Configuring Azure Entra ID (Azure Active Directory) SSO

Before creating the integration, ensure all users you expect to log in have their email address contact information filled in. This field is required by our platform and cannot be left blank on the Azure Entra ID side. To find the exact field mentioned, open the user's details in Entra, go to "properties", and then "contact information".

Follow these steps to set up and configure Azure AD SSO with CloudSoda (using this link for reference):

1. Open Azure.
   
    
2. Navigate to Azure Active Directory. 
   
    
3. Click App registrations (left panel).
   
    
4. Click New Registration (top panel).
   
    
5. In the Register an Application window: 
    
   • Enter a meaningful name (e.g. CloudSoda SSO).
   • Select Accounts in this organizational directory only.
   • Click Register.
     The application details page appears, displaying the entered name along with the Application (client) ID, Object ID, and Directory (tenant) ID - these will be used later.
      
6. Configure SSO in CloudSoda. 
    
   • Open CloudSoda.
   • Navigate to Management Users (upper-right).
   • Click Configure SSO Add Provider.
     
     NOTE: The Type and Grant Type fields are already populated. These fields are currently hard-coded but will allow for customization in the future. 
      
   • In the Add Identity Provider window:
     • Enter a name (e.g. Azure ID).
     • Click the question mark (?) next to the Issuer field and copy the displayed URL.
     • Replace the (tenant) section of the URL with the Directory (tenant) ID from Azure.
     • Copy the Application (client ID) from Azure and paste it into the Client ID field in CloudSoda.
     • Click Save.
       
       The Identity Providers window displays with the provider you just set up in the list.
        
7. Configure the Redirect URI in Azure. 
    
   • In Azure, click Authentication (left panel).
   • Click + Add a Platform Web.
   • Paste the Redirect URI copied from CloudSoda.
   • Check the ID Token box.
   • Click Configure.
8. Enable SSO in CloudSoda. 
    
   • In CloudSoda, click the Enable () icon next to the provider name.
   • Open a new instance of CloudSoda and select Log in with Azure.
     
     A secure login page appears, enabling you to continue the process.
9. Optional, but good to have: enable the given_name and family_name optional claims to populate the first and last names for users.
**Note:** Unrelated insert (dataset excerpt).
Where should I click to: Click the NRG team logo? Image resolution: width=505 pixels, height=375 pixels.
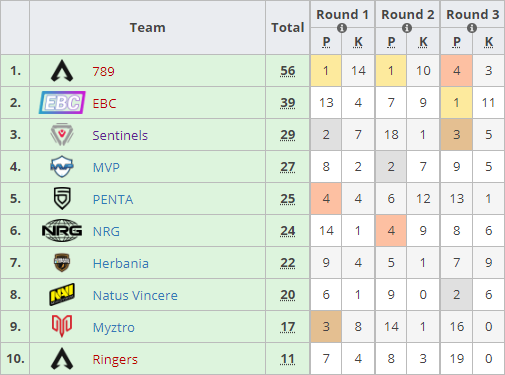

Note: users who have already logged in will not backfill this information automatically--have them log in again to pull the information. There is no need to delete and reinstantiate users for this.
   1. In the Azure portal, open Microsoft Entra ID → App registrations and select the application used for CloudSoda SSO.
   2. Go to Token configuration.
   3. Click Add optional claim.
   4. Select ID as the token type.
   5. Check given_name and family_name, then click Add.
   6. If prompted to turn on Microsoft Graph profile permissions to make these claims available, accept.
   7. Save the configuration.

NOTE: After the initial login, CloudSoda remembers your authenticated login credentials.